Entries for locating words and elements
────────────────────
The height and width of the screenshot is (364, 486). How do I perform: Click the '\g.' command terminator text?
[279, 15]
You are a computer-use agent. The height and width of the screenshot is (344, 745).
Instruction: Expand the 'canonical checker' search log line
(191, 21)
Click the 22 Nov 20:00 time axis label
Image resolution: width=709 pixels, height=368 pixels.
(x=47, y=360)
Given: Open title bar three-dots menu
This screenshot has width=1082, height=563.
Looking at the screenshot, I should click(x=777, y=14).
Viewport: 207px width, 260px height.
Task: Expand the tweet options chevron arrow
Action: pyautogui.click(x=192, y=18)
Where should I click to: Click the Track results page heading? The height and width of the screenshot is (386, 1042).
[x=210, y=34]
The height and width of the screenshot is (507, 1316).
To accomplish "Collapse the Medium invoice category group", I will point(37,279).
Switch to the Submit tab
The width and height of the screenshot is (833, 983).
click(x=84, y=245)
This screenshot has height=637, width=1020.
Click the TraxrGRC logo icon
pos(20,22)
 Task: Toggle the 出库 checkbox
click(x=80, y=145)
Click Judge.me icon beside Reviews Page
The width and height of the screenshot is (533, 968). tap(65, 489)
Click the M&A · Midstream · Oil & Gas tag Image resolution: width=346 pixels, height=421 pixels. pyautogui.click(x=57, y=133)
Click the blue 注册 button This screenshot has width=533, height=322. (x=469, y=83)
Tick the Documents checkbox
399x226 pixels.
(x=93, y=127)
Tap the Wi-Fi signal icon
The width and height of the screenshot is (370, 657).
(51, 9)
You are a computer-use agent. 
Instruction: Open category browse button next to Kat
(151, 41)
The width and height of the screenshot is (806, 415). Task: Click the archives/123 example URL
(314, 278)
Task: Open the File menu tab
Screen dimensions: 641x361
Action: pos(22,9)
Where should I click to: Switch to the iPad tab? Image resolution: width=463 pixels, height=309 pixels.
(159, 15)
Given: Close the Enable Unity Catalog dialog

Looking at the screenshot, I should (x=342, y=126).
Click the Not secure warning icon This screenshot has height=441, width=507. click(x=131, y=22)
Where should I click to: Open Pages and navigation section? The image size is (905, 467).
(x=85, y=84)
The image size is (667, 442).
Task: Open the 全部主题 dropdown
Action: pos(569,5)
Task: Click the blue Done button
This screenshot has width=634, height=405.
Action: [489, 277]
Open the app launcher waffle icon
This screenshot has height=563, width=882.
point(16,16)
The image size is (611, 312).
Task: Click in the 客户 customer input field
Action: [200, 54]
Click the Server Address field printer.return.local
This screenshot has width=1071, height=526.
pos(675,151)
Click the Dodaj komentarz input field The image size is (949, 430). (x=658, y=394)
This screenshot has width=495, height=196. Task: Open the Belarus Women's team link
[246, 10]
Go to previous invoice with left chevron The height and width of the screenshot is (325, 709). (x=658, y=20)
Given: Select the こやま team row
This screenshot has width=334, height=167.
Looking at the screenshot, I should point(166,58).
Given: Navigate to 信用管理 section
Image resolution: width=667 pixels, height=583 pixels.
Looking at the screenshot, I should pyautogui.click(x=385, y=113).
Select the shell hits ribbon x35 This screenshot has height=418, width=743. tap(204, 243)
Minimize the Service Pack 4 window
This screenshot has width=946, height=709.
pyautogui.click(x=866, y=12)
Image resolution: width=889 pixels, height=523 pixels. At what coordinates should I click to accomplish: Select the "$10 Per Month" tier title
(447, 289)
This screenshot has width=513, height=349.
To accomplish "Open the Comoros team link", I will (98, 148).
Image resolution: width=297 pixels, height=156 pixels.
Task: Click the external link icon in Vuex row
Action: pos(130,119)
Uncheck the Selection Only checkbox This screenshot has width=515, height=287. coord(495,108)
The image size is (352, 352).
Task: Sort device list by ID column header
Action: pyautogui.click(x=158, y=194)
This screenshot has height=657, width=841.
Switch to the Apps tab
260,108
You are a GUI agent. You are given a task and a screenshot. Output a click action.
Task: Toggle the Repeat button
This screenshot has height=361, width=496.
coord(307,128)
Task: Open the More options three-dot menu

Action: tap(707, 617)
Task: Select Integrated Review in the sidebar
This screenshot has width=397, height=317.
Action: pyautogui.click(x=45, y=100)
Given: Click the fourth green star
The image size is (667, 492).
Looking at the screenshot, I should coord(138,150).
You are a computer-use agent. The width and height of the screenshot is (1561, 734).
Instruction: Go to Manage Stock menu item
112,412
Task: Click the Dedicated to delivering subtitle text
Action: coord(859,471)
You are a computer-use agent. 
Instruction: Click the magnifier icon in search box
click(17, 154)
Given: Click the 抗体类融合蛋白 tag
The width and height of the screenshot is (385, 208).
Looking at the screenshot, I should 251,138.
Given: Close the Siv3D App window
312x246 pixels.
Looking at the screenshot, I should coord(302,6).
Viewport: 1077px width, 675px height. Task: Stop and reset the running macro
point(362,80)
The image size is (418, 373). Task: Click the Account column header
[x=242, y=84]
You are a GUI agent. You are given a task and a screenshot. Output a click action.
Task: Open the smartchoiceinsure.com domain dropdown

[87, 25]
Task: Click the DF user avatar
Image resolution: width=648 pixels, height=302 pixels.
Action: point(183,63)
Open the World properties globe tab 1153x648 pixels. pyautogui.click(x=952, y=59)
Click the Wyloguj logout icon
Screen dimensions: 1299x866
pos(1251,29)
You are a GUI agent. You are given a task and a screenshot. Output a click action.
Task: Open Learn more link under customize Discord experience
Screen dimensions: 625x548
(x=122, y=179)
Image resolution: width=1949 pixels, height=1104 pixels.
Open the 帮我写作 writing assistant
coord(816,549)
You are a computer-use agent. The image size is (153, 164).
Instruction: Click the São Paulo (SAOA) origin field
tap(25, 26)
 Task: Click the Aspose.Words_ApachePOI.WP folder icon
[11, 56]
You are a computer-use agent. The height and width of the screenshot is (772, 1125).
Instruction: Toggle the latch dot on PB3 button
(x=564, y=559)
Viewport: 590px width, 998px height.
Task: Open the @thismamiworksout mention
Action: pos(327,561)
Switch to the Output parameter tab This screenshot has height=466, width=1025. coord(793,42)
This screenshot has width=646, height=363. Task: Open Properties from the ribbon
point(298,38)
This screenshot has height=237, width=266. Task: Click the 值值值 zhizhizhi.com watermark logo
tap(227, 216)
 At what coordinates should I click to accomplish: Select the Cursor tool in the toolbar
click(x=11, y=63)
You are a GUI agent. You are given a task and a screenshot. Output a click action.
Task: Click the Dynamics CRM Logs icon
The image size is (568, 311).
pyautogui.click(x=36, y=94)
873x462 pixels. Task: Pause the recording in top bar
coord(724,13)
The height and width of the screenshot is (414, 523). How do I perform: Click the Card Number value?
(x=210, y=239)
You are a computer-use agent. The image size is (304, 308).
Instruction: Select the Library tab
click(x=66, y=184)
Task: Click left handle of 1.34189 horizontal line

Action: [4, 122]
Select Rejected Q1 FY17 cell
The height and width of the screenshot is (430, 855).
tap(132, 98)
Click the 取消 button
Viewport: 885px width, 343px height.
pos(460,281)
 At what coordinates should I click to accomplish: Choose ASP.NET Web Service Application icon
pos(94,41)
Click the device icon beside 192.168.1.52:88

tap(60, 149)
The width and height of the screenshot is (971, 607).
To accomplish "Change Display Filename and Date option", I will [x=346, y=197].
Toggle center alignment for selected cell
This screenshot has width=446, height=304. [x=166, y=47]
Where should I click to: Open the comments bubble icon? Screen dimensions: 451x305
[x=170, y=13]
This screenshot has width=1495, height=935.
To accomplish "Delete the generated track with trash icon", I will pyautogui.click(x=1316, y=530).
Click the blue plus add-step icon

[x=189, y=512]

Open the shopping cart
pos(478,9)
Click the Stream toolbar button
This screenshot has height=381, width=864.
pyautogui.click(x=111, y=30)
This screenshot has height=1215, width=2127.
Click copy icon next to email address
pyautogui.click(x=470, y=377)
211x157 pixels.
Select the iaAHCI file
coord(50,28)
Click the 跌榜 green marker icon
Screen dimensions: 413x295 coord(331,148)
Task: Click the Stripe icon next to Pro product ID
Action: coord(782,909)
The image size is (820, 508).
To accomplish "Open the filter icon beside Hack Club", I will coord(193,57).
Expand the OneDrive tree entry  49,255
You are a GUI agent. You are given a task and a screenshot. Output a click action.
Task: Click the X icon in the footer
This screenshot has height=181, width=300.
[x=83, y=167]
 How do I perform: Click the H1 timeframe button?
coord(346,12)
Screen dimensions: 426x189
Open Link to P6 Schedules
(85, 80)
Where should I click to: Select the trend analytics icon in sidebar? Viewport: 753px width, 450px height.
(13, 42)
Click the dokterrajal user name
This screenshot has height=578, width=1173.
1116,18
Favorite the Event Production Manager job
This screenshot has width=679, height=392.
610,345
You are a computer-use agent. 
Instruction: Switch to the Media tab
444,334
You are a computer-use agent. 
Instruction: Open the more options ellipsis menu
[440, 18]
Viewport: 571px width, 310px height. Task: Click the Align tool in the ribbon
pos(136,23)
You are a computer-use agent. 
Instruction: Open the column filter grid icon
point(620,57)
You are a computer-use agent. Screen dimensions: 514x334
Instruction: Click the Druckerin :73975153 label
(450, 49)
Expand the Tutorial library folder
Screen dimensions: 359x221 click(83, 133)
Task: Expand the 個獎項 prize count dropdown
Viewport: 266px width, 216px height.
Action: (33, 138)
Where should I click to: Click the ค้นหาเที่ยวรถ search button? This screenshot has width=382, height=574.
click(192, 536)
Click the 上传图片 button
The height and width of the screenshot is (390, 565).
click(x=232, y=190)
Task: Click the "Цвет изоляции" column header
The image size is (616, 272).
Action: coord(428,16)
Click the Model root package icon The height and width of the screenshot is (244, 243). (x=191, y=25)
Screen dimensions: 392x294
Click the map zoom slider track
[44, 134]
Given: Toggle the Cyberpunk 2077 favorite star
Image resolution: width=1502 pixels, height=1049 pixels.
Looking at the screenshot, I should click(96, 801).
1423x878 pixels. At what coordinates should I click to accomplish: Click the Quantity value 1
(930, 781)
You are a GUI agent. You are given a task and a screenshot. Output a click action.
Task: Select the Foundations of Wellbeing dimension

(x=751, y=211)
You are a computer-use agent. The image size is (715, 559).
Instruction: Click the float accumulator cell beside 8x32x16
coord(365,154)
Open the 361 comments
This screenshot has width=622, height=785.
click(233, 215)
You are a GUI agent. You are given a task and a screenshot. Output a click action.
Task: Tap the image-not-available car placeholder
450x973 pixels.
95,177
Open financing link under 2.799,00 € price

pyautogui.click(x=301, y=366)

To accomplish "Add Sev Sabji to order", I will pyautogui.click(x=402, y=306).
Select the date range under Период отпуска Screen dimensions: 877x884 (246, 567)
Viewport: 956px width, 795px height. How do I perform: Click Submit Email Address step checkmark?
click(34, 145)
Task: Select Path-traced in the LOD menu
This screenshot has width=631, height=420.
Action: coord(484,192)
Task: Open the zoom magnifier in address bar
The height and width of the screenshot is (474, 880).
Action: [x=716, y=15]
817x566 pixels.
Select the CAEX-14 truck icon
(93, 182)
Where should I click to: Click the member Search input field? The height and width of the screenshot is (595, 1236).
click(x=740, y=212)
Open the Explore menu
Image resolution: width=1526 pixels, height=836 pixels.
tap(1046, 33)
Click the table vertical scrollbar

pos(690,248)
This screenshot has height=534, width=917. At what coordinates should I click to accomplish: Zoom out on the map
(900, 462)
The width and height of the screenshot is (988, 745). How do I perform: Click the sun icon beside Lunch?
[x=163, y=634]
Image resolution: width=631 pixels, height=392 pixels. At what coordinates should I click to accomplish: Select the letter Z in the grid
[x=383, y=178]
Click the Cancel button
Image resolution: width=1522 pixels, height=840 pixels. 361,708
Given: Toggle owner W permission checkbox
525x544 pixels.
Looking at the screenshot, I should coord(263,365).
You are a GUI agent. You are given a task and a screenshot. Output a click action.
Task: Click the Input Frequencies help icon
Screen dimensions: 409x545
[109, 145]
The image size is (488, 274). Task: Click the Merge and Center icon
────────────────────
Can you repeat the lines of the records exactly, starting at the line that contains "Task: Click the blue Done button" and stopping after the line that contains "Click the Dodaj"?

Output for this task
Task: Click the blue Done button
This screenshot has width=634, height=405.
Action: [489, 277]
Open the app launcher waffle icon
This screenshot has height=563, width=882.
point(16,16)
The image size is (611, 312).
Task: Click in the 客户 customer input field
Action: [200, 54]
Click the Server Address field printer.return.local
This screenshot has width=1071, height=526.
pos(675,151)
Click the Dodaj komentarz input field The image size is (949, 430). (x=658, y=394)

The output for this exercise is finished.